Earlier this week, CNN unveiled its latest national survey, which gave Barack Obama a three-point edge over Mitt Romney, 49 to 46 per cent. This was unremarkable, in that it matched up almost perfectly with the average result of all other recent polls, but inside the poll was a hint about why Obama has been consistently maintaining a slight lead over his opponent for the past few months.

It has the do with optimism, which is at a much higher level among voters now than it was last fall, when Obama's approval ratings were lodged in the low-40s and his re-election prospects seemed to be dimming.

Right now, 56 per cent of voters say they expect that economic conditions will be very or somewhat good a year from now, with 39 per cent saying the opposite. Last October, those numbers were essentially reversed, with 60 per cent of voters seeing unfavourable conditions on the horizon.

This shift may be helping keep Obama in the game. Only 27 per cent of voters rate current economic conditions as very or somewhat good, an improvement from last fall (when the number was about half as big) but hardly a level conducive to an incumbent president's re-election effort. And yet, Obama continues to hold a slim lead over Romney, suggesting that a critical chunk of swing voters haven't given up on Obama, despite their profound frustration with the weakness of the economy.

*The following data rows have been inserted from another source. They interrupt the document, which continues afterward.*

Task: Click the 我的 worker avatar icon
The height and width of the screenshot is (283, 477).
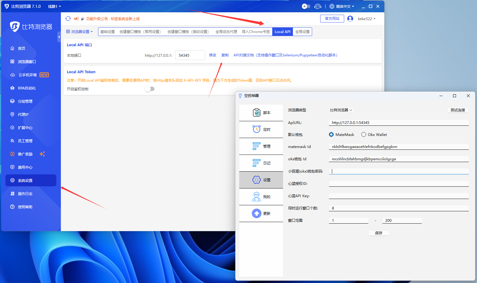Action: point(256,197)
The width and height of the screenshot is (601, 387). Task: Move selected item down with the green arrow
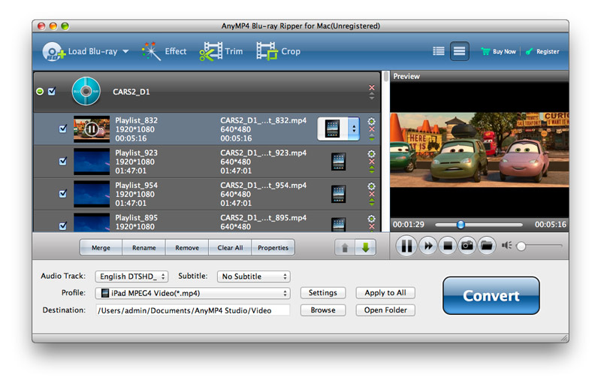click(365, 247)
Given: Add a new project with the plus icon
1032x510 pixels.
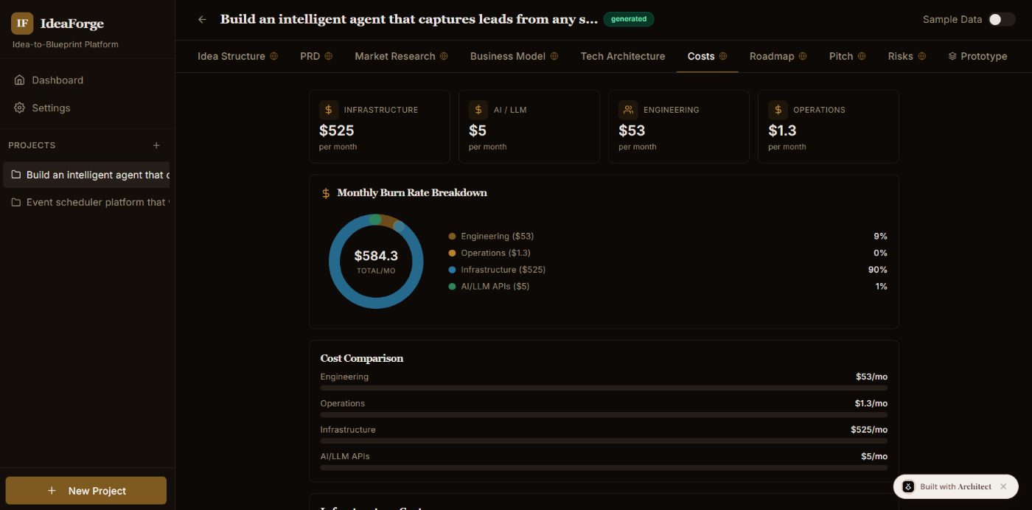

The poll finds that the two candidates are in a dead heat when it comes specifically to the economy, with 48 per cent saying Romney would handle it better and 47 per cent choosing Obama. On the surface, this may seem discouraging for Obama, but not when you compare him to the last president to be denied re-election. At around his point in 1992, a campaign that was driven by the economy and almost nothing else, George H.W. Bush was running far behind Bill Clinton on the same question. A poll from early September of that year, for instance, found 52 per cent of voters saying Clinton would do a better job handling the economy, with only 36 per cent choosing the incumbent. (Note that this finding came from the 10-week period in the summer and early fall when Ross Perot was on the sidelines and it was a two-way race.)

At some point in the '92 campaign, swing voters simply tuned out the incumbent. That hasn't happened in this race, at least not yet. The surprising optimism that voters are expressing may be related to the unique nature of the economic gloom Obama has presided over. Unlike the recession that sunk Bush in '92, this didn't exactly sneak up on Americans. There was a very specific starting point that just about everyone remembers – the meltdown of 2008. As I've written before, this has seemingly resulted in Obama getting the benefit of the doubt, with voters continuing to say they blame his predecessor, George W. Bush, more than Obama for the current state of the economy. The optimism findings in the CNN poll might also reflect this, with voters not automatically assuming the economy reflects the policies of the president.

That said, we're now about 48 hours away from the next round of unemployment data. After months of steady, if incremental, improvement late last year and early this year, the most recent reports have taken a turn for the discouraging. Bad news on Friday, and in the months ahead, could erode the public's optimism, and with it Obama's reelection hopes.

This article first appeared on Salon.com. Republished with permission.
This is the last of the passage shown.